I am trying to do embeddings for the Arabic language when i tried to add Arabic text in my data file it keeps giving me errors but when I only have English text the embeddings works perfectly fine is there a way to fix this? I tried separating the data to have each language in a stand alone file but that did not work. I also tried encoding “utf-8” but that also did not help.
3 Likes
Hi welcome to the community. It would be helpful if you can share the exact error messages you’re receiving.
The error is kina weird and long, I am using langchain to do this.
Traceback (most recent call last):
File "C:\Users\ameen\AppData\Local\Programs\Python\Python311\Lib\site-packages\langchain\document_loaders\text.py", line 41, in load
text = f.read()
^^^^^^^^
File "C:\Users\ameen\AppData\Local\Programs\Python\Python311\Lib\encodings\cp1252.py", line 23, in decode
return codecs.charmap_decode(input,self.errors,decoding_table)[0]

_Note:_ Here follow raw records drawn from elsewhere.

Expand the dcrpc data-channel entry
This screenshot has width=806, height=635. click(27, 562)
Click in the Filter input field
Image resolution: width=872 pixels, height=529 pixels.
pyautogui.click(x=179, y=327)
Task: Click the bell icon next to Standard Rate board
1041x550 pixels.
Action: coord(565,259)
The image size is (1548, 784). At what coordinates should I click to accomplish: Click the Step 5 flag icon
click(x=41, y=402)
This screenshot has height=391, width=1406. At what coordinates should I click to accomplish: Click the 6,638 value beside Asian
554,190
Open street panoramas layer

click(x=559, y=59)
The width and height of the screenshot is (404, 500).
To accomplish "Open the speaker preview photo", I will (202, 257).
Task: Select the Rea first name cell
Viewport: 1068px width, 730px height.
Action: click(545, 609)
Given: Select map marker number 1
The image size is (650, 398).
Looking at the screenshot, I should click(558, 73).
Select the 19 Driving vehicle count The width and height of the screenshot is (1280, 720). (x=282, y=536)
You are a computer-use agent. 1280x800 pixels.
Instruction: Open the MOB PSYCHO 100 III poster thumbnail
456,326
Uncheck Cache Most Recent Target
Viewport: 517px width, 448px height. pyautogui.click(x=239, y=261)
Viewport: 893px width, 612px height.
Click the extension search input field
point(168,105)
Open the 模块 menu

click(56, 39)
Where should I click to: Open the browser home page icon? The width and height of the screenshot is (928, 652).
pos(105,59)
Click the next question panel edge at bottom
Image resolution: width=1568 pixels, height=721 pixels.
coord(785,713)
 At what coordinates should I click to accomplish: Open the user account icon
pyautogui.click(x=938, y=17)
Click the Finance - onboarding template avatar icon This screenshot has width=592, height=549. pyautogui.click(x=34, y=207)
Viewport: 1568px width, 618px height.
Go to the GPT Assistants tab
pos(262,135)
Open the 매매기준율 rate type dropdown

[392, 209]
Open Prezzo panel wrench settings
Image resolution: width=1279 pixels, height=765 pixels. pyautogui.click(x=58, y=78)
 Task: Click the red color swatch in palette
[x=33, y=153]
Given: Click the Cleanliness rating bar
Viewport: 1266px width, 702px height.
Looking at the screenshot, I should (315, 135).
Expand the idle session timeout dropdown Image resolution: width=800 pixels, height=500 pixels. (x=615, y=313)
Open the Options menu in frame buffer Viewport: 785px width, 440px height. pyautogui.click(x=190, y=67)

^^^^^^^^^^^^^^^^^^^^^^^^^^^^^^^^^^^^^^^^^^^^^^^^^^^^^^^
UnicodeDecodeError: 'charmap' codec can't decode byte 0x81 in position 43352: character maps to <undefined>
The above exception was the direct cause of the following exception:
Traceback (most recent call last):
File "C:\Users\ameen\Downloads\chatgpt-retrieval-main\gpt.py", line 35, in <module>
index = VectorstoreIndexCreator().from_loaders([loader])
^^^^^^^^^^^^^^^^^^^^^^^^^^^^^^^^^^^^^^^^^^^^^^^^
File "C:\Users\ameen\AppData\Local\Programs\Python\Python311\Lib\site-packages\langchain\indexes\vectorstore.py", line 81, in from_loaders
docs.extend(loader.load())
^^^^^^^^^^^^^
File "C:\Users\ameen\AppData\Local\Programs\Python\Python311\Lib\site-packages\langchain\document_loaders\text.py", line 54, in load
raise RuntimeError(f"Error loading {self.file_path}") from e
RuntimeError: Error loading data/data.txt
When my data.txt has english text it works fine but when i add an arabic sentence this error happens.
This is actually not OpenAI’s fault. Seems like one of the libraries used by LangChain to process documents doesn’t support Arabic characters.
1 Like
Do you have an suggestion on this? Is there a library to use for Arabic?
Add encoding='utf-8' to the open statement, like this:
with open('data/data.txt', 'r', encoding='utf-8')
1 Like
I have the same problem. I tried in the Microsoft Azure platform with errors and a huge bill when I got no response at all.